Here’s our widely announced & hotly anticipated conversation on the Nobel winner novelist Kazuo Ishiguro, who has a new novel out this year, Klara & The Sun—Noah Millman has written about three of his stories over at Modern Age, including this newest novel, with a view to Ishiguro’s concern for the “suffering servant,” the butler in The Remains Of The Day, the nurse clone in Never Let Me Go, & the robot Klara—those people whose idealism is necessary to, but unrewarded by our way of life.
I have a few thoughts to share on these novels to lead in to the discussion. What is the open secret of the last century? In plain sight, yet hidden, is the failure, so to speak, to benefit by catastrophe. Vast social changes leave us confused & nostalgic rather than able to face a new situation.
The Remains Of The Day is set in the 1930s & 1950s, bookending WWII, which ushered in democracy & wiped out any remnants of aristocracy. Splendor was gone, but this didn’t make for a new dignity in our social lives, a way of treating each other as equals such that we could hope to be happy together, since there would be no more political cause of fear or resentment. The new democrats did not forget their old aristocratic superiors—they wanted some of that glamour. Servitude was maintained even without a constitutional requirement or an ancient habit. Some belief, without institutions, kept people stuck in the old class opposition.
Never Let Me Go is set in 1978 & 1990—what does that bookend? Nothing so terrible as a World War, but at least from the point of view of the political left, there is an obvious answer, a still worse catastrophe: Reagan & Thatcher: The victory of free market capitalism, an individualism oriented to consumption, & accordingly a shocking social inequality based on money—not solidarity & egalitarian redistribution rationally administered. Human expression, what is called creativity, but used to call the imitative arts, is part of that past remembered in the novel, but worthless in the enacted present. People end up consuming people, perhaps because they are not being consumed, so to speak, by the passions involved in art. Aristocracy is dead; but inequality or exploitation endures, both more obvious & more concealed, or systemic, impersonal, not rooted in birth, title, & office. It is, in fact worse. The idealism of the aristocracy was politically dangerous, but without idealism, the consequences are dire.

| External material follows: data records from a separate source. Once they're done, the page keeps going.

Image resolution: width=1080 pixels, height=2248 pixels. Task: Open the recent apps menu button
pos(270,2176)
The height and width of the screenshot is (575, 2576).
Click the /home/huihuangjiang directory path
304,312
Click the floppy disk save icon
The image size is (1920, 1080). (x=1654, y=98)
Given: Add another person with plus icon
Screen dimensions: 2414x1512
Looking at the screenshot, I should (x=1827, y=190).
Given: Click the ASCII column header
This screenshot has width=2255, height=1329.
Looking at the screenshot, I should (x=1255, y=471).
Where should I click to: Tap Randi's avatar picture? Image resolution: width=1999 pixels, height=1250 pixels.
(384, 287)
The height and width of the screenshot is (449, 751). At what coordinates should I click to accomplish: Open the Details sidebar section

Klara is set more or less in our times, is my guess. Technology now demands that human inequality itself become technologized—not title, not money, but biotech upgrades of human beings, of course, of the few, not the many, are necessary to keep up in the world. Here the first-person narration that involves retrospection doesn’t really deal with social transformations—Ishiguro has caught up with the present, so to speak, that’s not possible anymore. But I believe the same logic applies to the story: A change has come & people may be failing to look at their new situation with fresh eyes, because they’re obsessed with the remnants of the past.
There is much to say about freedom & religion in this hidden history of the democratic era, but this should suffice to introduce the discussion.